It is well known that excessive use of alcohol causes significant health impacts. CDC notes that
Excessive alcohol use led to more than 140,000 deaths and 3.6 million years of potential life lost (YPLL) each year in the United States from 2015 – 2019, shortening the lives of those who died by an average of 26 years
At the same time, complete alcohol bans have been costly and largely ineffective. The Ken Burns documentary Prohibition notes complete prohibition may reduce alcohol quality (sometimes resulting in poisoning), and lead to significant corruption. He write that:
At the national level, Prohibition cost the federal government a total of $11 billion in lost tax revenue, while costing over $300 million to enforce. The most lasting consequence was that many states and the federal government would come to rely on income tax revenue to fund their budgets going forward…
As the trade in illegal alcohol became more lucrative, the quality of alcohol on the black market declined. On average, 1000 Americans died every year during the Prohibition from the effects of drinking tainted liquor.
The sums of money being exchanged during the dry era proved a corrupting influence in both the federal Bureau of Prohibition and at the state and local level. Police officers and Prohibition agents alike were frequently tempted by bribes or the lucrative opportunity to go into bootlegging themselves.
A paper by Bäuml, Marcus, and Siedler (2022) aims to examine the health impacts of marginal bans of alcohol. Specifically, the authors look at a ban on late-night alcohol sales that was enacted in the federal state of Baden-Württemberg, in the south-west of Germany. They write:
This paper studies the impact of a ban on late-night off-premise alcohol sales between 10 p.m. and 5 a.m. in Germany.
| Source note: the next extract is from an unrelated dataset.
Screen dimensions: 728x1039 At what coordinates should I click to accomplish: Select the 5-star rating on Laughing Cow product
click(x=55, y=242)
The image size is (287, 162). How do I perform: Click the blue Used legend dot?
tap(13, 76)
We use three large administrative data sets: (i) German diagnosis related groups-Statistik, (ii) data from a large social health insurance, and (iii) Road Traffic Accident Statistics. Applying difference-in-differences and synthetic-control-group methods, we find that the ban had no effects on alcohol-related road casualties, but significantly reduced alcohol-related hospitalizations (doctor visits) among young people by around 9 (18) percent. The decrease is driven by fewer hospitalizations due to acute alcohol intoxication during the night—when the ban is in place—but not during the day.
In short, a marginal ban may improves health outcomes, but may not reduce externalities from road accidents.
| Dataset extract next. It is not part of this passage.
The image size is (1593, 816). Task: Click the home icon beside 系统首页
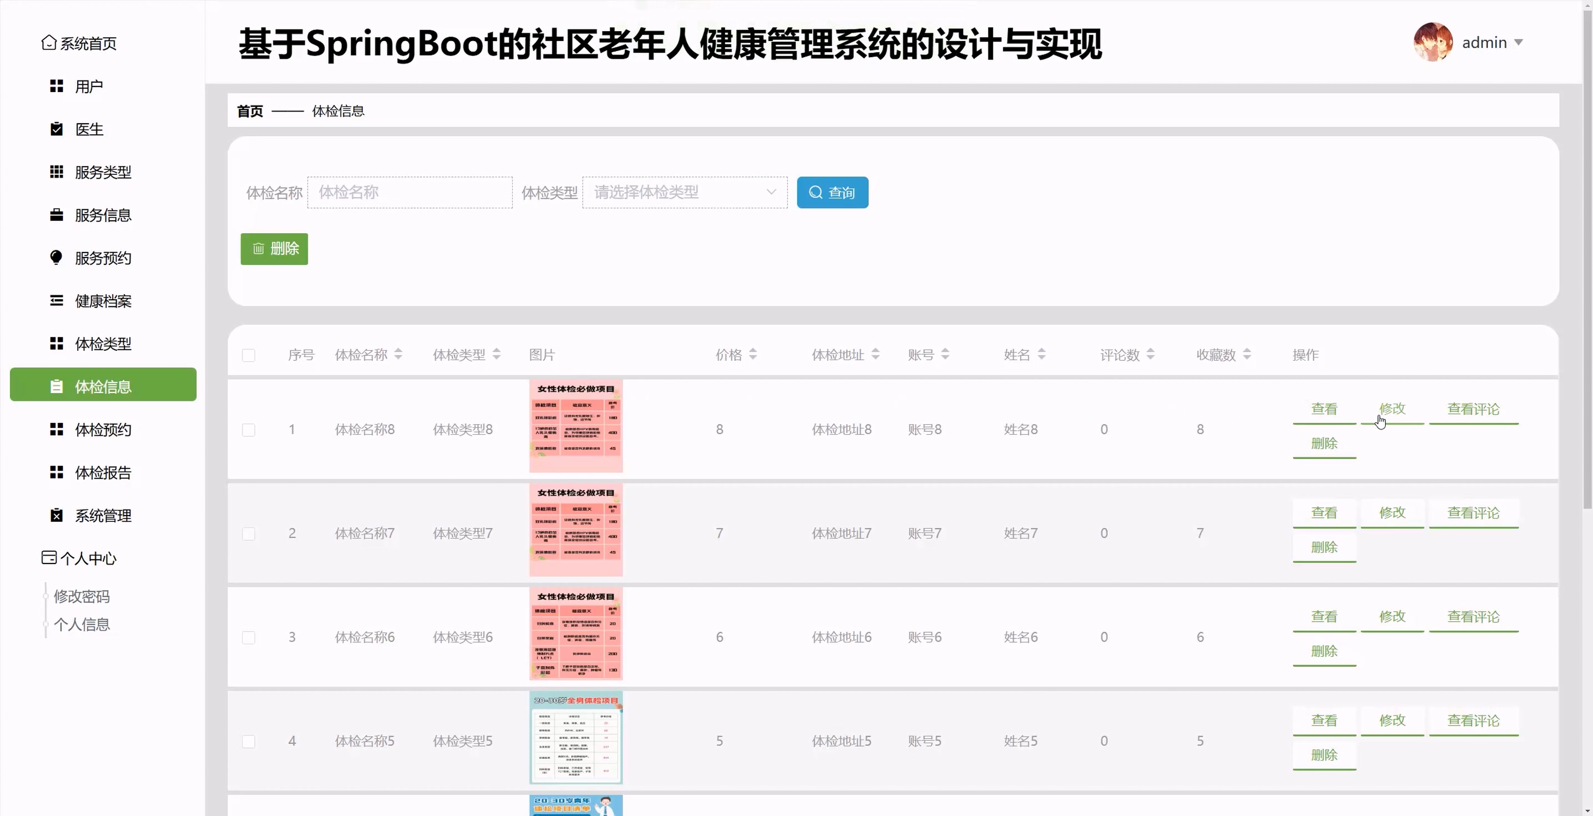coord(49,43)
Do you think a ban on late night alcohol sales is the right thing to do? Your answer probably depends on:
- Whether you think the health impacts observed in the Bäuml et al. are large and can be replicated elsewhere
- How much you weigh health benefits against individual freedom in your social welfare function
- Whether you believe that partial bans can avoid the corrupting impact on government officials that often occur under total bans
- How likely you think someone who drinks alcohol late at night may harm others (e.g., bar fight, drunk driving) compared to alcohol use during the day.
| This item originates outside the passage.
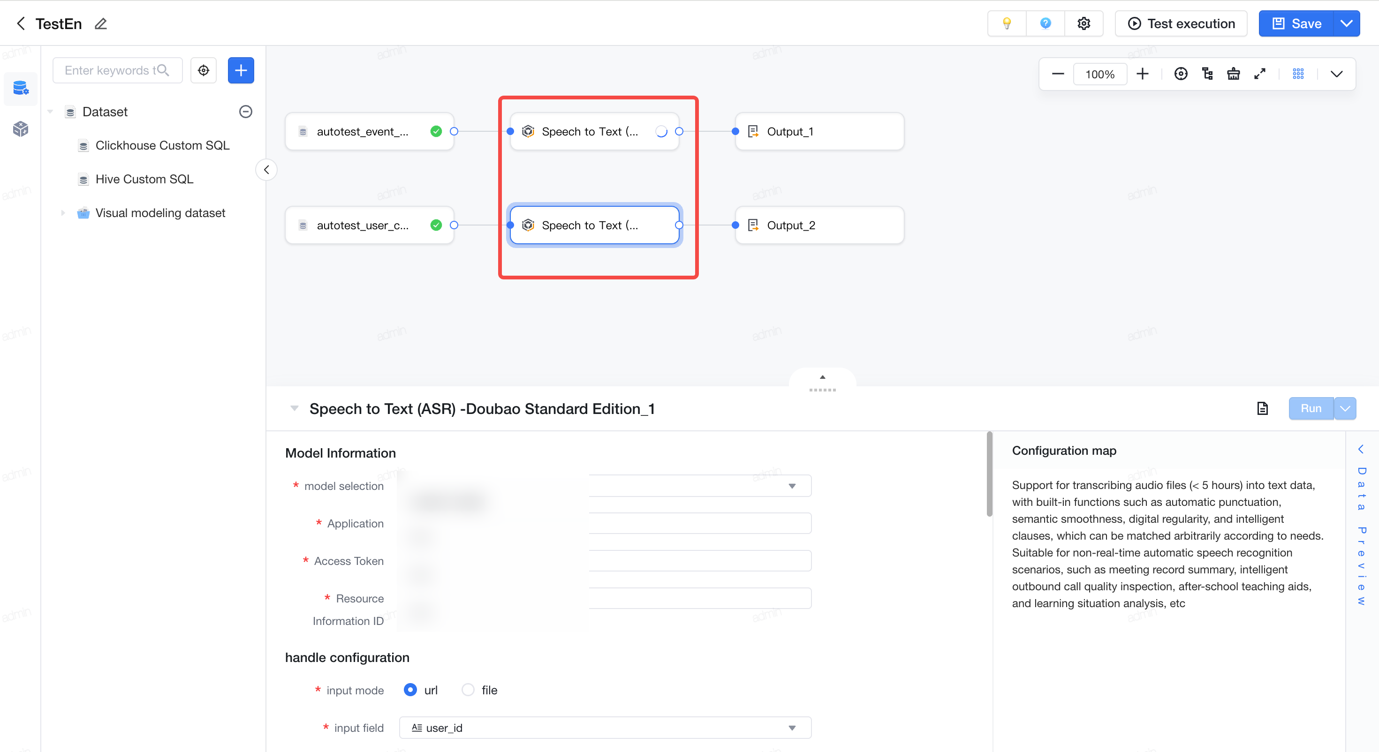Click the locate target icon beside search
This screenshot has height=752, width=1379.
click(x=203, y=70)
- Your own personal drinking habits (e.g., do you enjoy late night drinking?)
- Whether or not you have children (e.g., you may not want them to be able to drink late at night).
Thus, while the Bäuml, Marcus, and Siedler (2022) paper provides a key data point of the impact of late night alcohol bans on health, whether or not this policy should be enacted depends on a number of other dimensions beyond just health as well.